**TEXTO DEL DOCUMENTO:**
____________________
La paz total, simplemente una bella aspiración
Juan Manuel Ospina
La paz total debe incluir diálogos con el narcotráfico, con la minería ilegal y con la corrupción, propone Luís José Rueda, obispo primado de la iglesia colombiana, su actual cabeza y principal vocero. Se lo dijo a Yamid Amat. Dio un mensaje esperanzador pero realista que podría ayudarle al Presidente a aterrizar su propuesta que es una aspiración que todos compartimos y convertirla en un propósito realizable, más que el simple deseo y un discurso movilizador.
____________________
**TAREA SOLICITADA:**
Responde estas preguntas con base en el texto sobre la paz total:
1. ¿Qué cargo ocupa Luís José Rueda en la iglesia colombiana?
2. ¿Con qué tres cosas propone él que la paz total incluya diálogos?
3. ¿A quién le hizo esa propuesta?
El material no tiene relación alguna con el texto.

**EXTRACTO DE DATOS:**
____________________
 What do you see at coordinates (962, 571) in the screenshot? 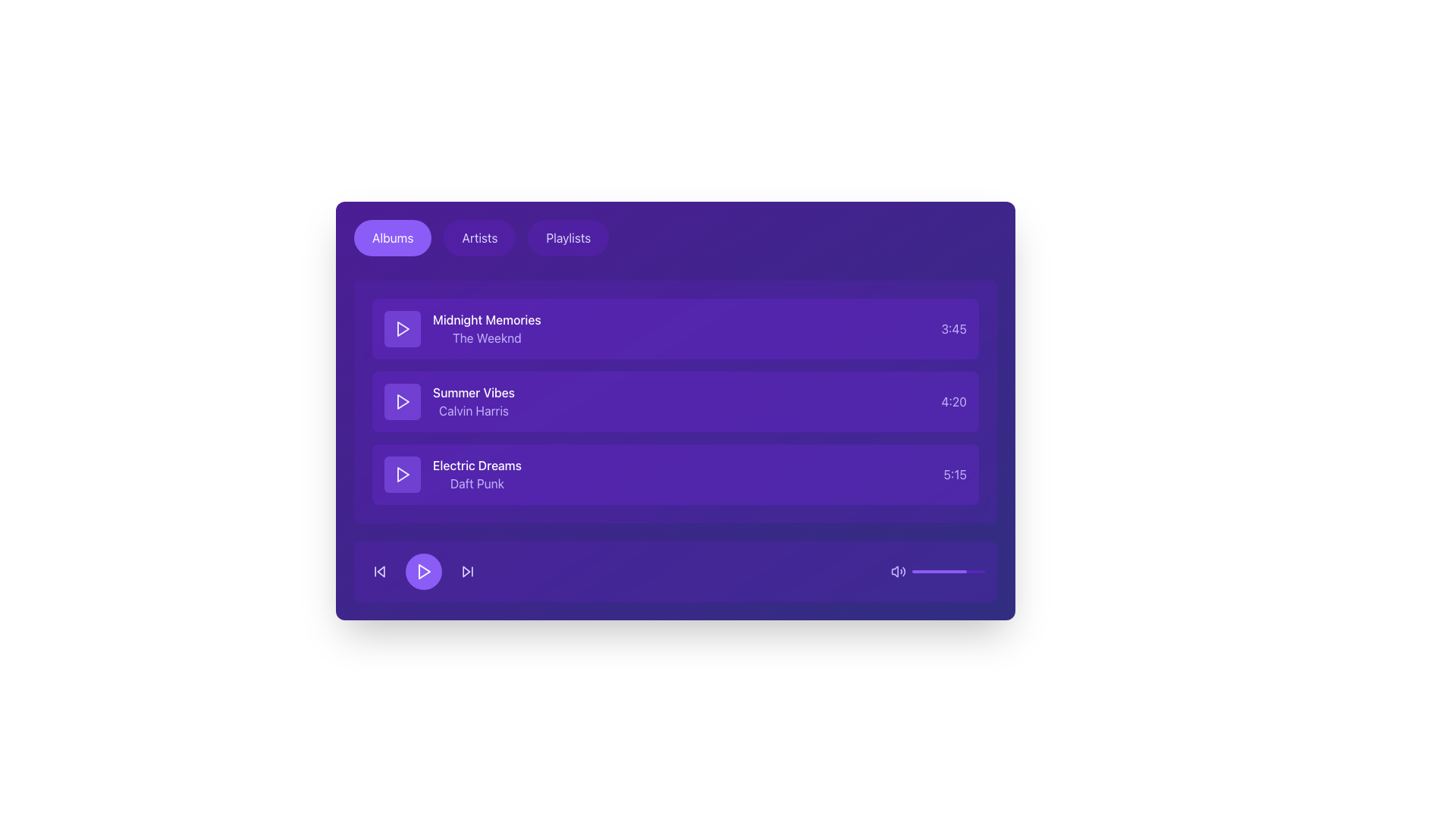
I see `the volume level` at bounding box center [962, 571].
____________________
**LA RESPUESTA:**
1. Es el obispo primado de la iglesia colombiana, su actual cabeza y principal vocero.
2. Con el narcotráfico, con la minería ilegal y con la corrupción.
3. A Yamid Amat.